In terms of the actual nuts and bolts of the data analysis and collection part of this, there's no "one-size fits all" approach. But here's how I've done this sequentially in the past:

  1. Assuming you're looking to prune content as a response to losses in traffic, you'll probably first want to complete a broader traffic-drop assessment if you haven't already. (For one, it'll allow you to better determine whether the drops in traffic represent a content quality issue or something else. Secondly, you'll need the traffic metrics anyway as a data point regardless in order to help determine whether something should be pruned.)
  2. Determine when site-wide traffic first started to drop, then decide on a statistically-significant enough sample size to compare before and after the drop. Make sure to layer on or annotate the time periods where major algorithm updates (Core, HCU) took place to pinpoint any patterns. You should also account for seasonality, if you know that's something that regularly affects you.
  3. Export the most relevant KPIs by URL for each time period, categorized by theme or cluster. This will be different for every site but could include things like:
  • Traffic metrics (Sessions, Users, New Users from GA) at the page level
  • Search visibility metrics (Clicks, Impressions from GSC) at the page level
  • Number of referring domains/backlinks tied to each page. This is another relevant metric, since you'd obviously like to avoid having to 404 or re-direct any content with authoritative links pointing to it.
  • Conversion and/or revenue data associated with each page (Leads, MQLs,/SQLs, Sales, Customers, RPM etc) - You're trying to answer the question of "can you afford to get rid of this content?"
  • Publish/Update date of each page
  • Authors/reviewers tied to each page

The complexity of your data and the number of KPIs will dictate whether it's worth comparing everything in one sheet or using pivot tables.

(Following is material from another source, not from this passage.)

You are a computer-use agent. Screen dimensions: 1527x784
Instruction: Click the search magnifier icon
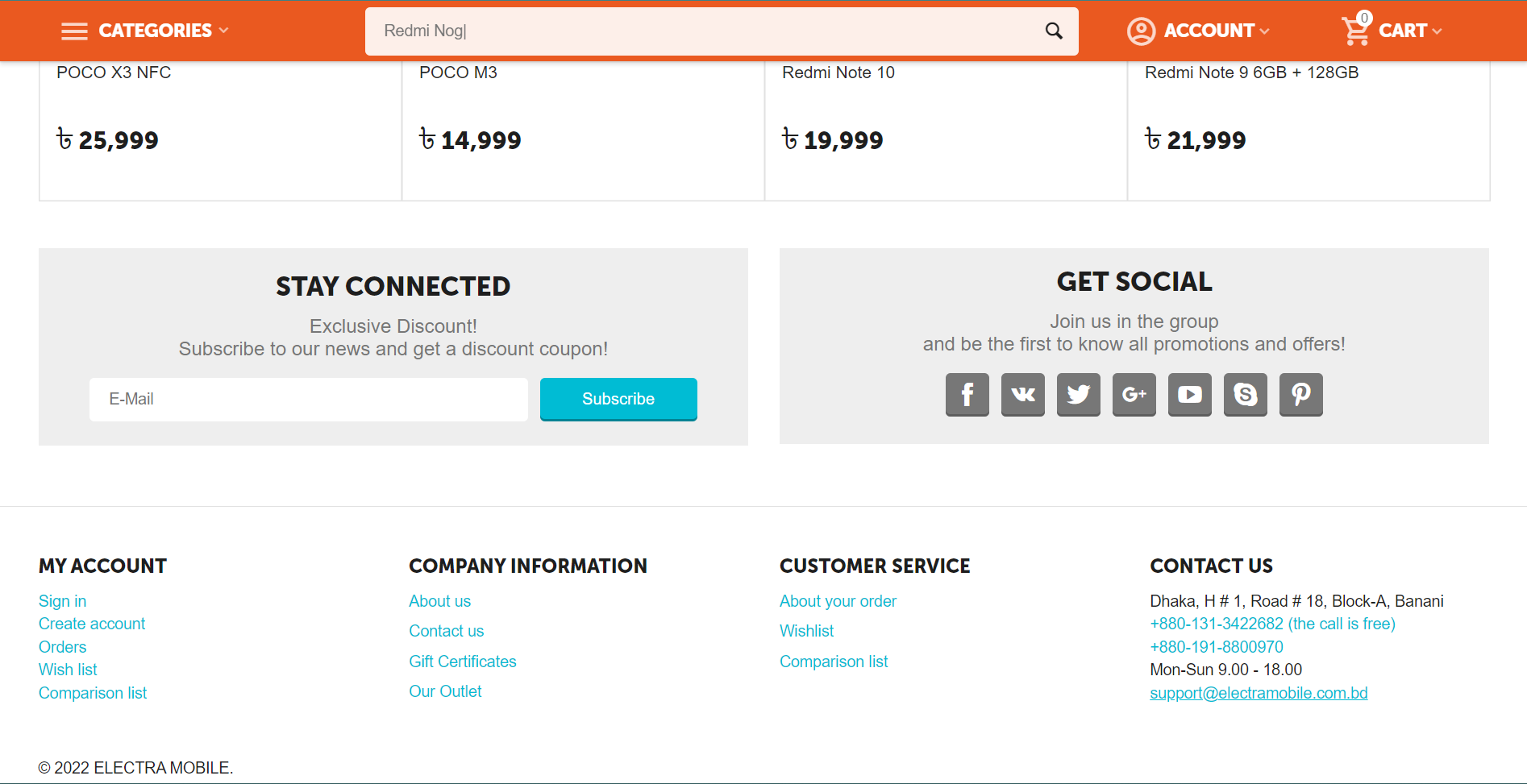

  1. Make the decision to either keep, re-write or prune each page based on the criteria we talked about earlier. For pages (or groups of pages) that you know need to go, you don't need to do anything else. Other content might be more of a judgement call. I found it helpful to include a notes column as well, not just to justify to higher-ups in the company my rationale for a decision on a particular page but also to help me go back and come to a final decision later for pages that I was on the fence about re-writing or getting rid of.
  2. For the content you've earmarked for removal, choose a relevant page you're keeping on-site to 301 the outgoing page to, if possible. If not, re-direct the outgoing page to the home page. Since we were working in WordPress, we chose to un-publish the pages we had marked for removal and keep them as drafts in the backend in the event we decided to re-visit them. You might want to do the same.

Takeaways

Low-quality content on a site can negatively affect the entirety of how that site performs in Search: even weighing down performance of the good stuff. Content pruning is one potential solution to this (albeit not the only one) if it's not worth updating the low-quality content.

Contrary to some beliefs, content pruning is not just about deleting old stuff or an indication of a flawed SEO strategy. Instead, it's a nuanced process that involves considering the quality, relevance, and performance of content in the context of not just current SEO trends but your own publishing goals as well.

Use the four buckets in the chart above (content quality, internal KPIs, external signals and futurecasting) as a way to assess whether something should be gotten rid of or not.